As the train moved through the night to Beijing, I thought that suddenly to reappear in your life would be irresponsible. I had to enlighten you of your past lives first, as the shaman near Three Ox Village had enlightened me. But how? I had no herbal potions, for the shaman had years ago died, and the task seemed as impossible as moving a mountain one spadeful at a time. Yet it had to be done.
The day I returned to Beijing was the day I began the first letter to you.

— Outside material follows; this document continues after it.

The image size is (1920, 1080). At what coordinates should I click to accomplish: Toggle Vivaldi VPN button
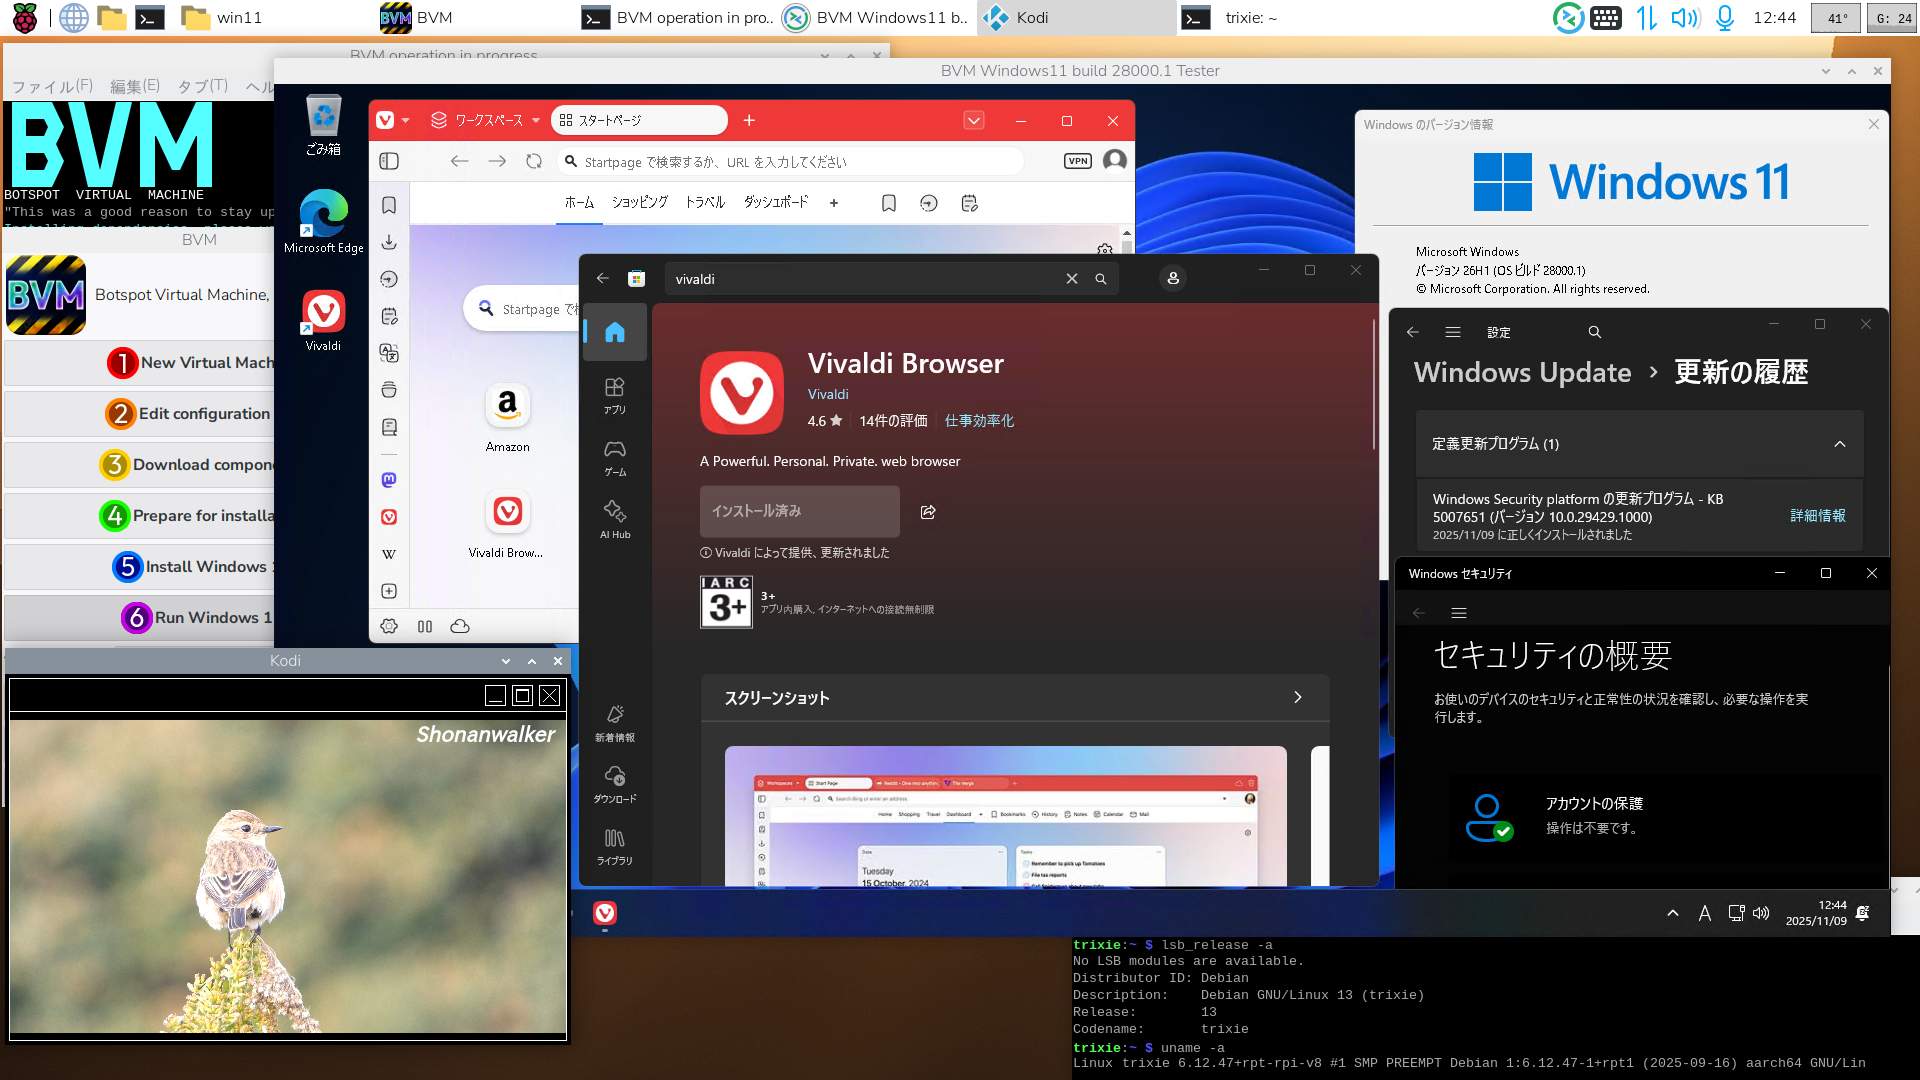(x=1077, y=161)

It was winter then, and now it is summer and this letter will be the last. Whether you are enlightened or not, the time has come to move into the here and now.
Once there was a time, when you were seven or eight, when you woke up crying in the night. ‘Ma. .’ you called through the dark. ‘Ma. .’ I got up and went over to your bed. ‘I had a dream you were dead,’ you whispered. ‘I was on my own. .’ I stroked your damp forehead and reassured you, ‘I am here, Xiao Jun. I am not dead, little one. . I am here. .’ Then I tucked you back in, and stood over you until you were sleeping once more.
I am here, Xiao Jun. Are you ready to see me again? Or am I too late?
LIN HONG PROWLS amongst the guests, her loud and empty voice possessive of the attention in the room. She parades her new dress, the black ruche fabric sliding from her shoulders and clinging to her curves. ‘Fifty per cent off in the sale,’ she boasts to those who compliment her, tossing her head and tinkling her chandelier earrings, as though showing off their deliberate bad taste.
News of the tragedy had spread about Maizidian. Though Wang hadn’t been more than a nodding acquaintance to most, he’d been polite, unassuming and well liked, and many neighbours have come to pay their respects. Some taxi drivers who’d grumbled over noodles and beer with Wang, about traffic cops and extortionate fines, have come too. Baldy Zhang walks in and lets out a low whistle at the grandeur of the high ceiling and marble floors. (‘Fuck me! Who knew that Wang’s folks were so rich? What the fuck was he driving a taxi for?’) The young girl from the convienience kiosk outside Building 12 comes and stands shyly at the door. ‘A pack of Red Pagoda Mountain, twice a week,’ she tells the other guests. ‘Mondays and Thursdays, usually. He always said thank you. Never forgot.’